Digital vaginal examination by a caregiver: to measure cervical dilatation.
Primary outcome:
• Mode of delivery
Secondary outcome:
• Time to delivery
Neonatal outcomes:
• Apgar score, cord pH level, gender, fetal birth weight, neonatal unit admission within 24
hours, neonatal morbidity.
Description:
Intrapartum Caesarean Delivery (ICD) in advanced labour has a greater fetal and maternal
morbidity and mortality than an elective prelabour Caesarean delivery. The prediction of
delivery mode may reduce the likelihood of intrapartum Caesarean delivery. There is also a
parental desire to know the likelihood of vaginal delivery. Women admitted to delivery units
throughout the world undergo internal digital vaginal examination (DVE) when they are thought
to be in labour or where a diagnosis of labour needs to be discounted. DVE is an
uncomfortable experience, multiple examinations have been linked to ascending maternal and
fetal infection, and it is subjective method and not reliable technique to assess labour
progress.
It has recently become possible to make assessments more objectively using ultrasound.

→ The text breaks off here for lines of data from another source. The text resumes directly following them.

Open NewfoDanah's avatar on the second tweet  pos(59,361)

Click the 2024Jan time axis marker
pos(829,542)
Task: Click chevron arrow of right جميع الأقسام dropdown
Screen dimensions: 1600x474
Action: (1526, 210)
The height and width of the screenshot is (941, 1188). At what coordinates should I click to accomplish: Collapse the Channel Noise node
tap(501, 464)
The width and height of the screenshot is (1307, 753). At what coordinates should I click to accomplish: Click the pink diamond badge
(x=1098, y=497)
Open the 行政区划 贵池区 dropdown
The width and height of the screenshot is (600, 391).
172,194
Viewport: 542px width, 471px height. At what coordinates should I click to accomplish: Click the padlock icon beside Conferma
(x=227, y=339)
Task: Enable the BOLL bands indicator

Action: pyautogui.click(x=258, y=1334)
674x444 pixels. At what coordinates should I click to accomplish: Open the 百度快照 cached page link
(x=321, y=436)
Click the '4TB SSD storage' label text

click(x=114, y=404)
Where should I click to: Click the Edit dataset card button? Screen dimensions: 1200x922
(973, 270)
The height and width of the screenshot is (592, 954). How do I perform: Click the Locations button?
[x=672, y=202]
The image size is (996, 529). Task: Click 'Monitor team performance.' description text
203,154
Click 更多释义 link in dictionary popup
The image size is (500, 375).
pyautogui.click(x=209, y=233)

Ultrasound in labour (intrapartum ultrasound) has come to the forefront in the last decade
stemming from a persistent demand for a more reliable method of labour assessment coupled
with a wider availability of ultrasound on the delivery suite.
The hypothesise in this study, that developing the previously derived proof of principle
labour prediction model for nulliparous women and using an additional data could improve the
prediction accuracy of intrapartum Caesarean delivery by developing a robust model.
Using the additional data gathered in term nulliparous patients, will develop the model to
predict pregnancy outcomes. This may aid in delivery of care to pregnant women by providing a
real-time online calculation tool for the likelihood of Caesarean delivery and length of
labour based on repeat ultrasound measurements.
All participants will be identified by the researcher and an emphasis will be placed on
recruiting patients antenatally as much as possible. All participating patients will be
consented prior to enrolment and will receive a full explanatory information leaflet. If
recruited antenatally, there is no time limit until the woman enters the delivery unit. If
recruited in labour, then 2 hours will be considered appropriate to make a decision on
whether they wish to take part and patient will only be approached when relatively pain-free
(in between contractions).
The admission ultrasound scan will include if feasible fetal Doppler assessment of the
Umbilical Artery (Umb A) and Middle Cerebral Artery (MCA). Amniotic Fluid Index (AFI) will
also be measured. The fetal position will be assessed with a transabdominal scan and
recorded.
Firstly, Umb A and MCA Doppler in addition to the fetal position and AFI, will be assessed
with a transabdominal scan. After that, the transducer will be placed transperineally at the
level of the posterior fourchette in a transverse position to measure HPD while caput
succedaneum will be measured in a sagittal transperineal scan. The moulding will be assessed
as either present or not.
During the ultrasound examination, women will be in the supine position with flexed hips and
knees and the bladder empty as previously described. Healthcare professionals will be blinded
to the ultrasound findings, and these findings will also not be disclosed to the parents.
Another doctor or midwife will perform all the ultrasound examinations. Subsequent scans will
be performed as required at the time of routine clinical examinations typically between 2-4
hours apart but it may be longer.
The healthcare professional will perform DVE for assessment of cervical dilatation in line
with the National Institute of Health and Clinical Excellence (NICE) guidelines.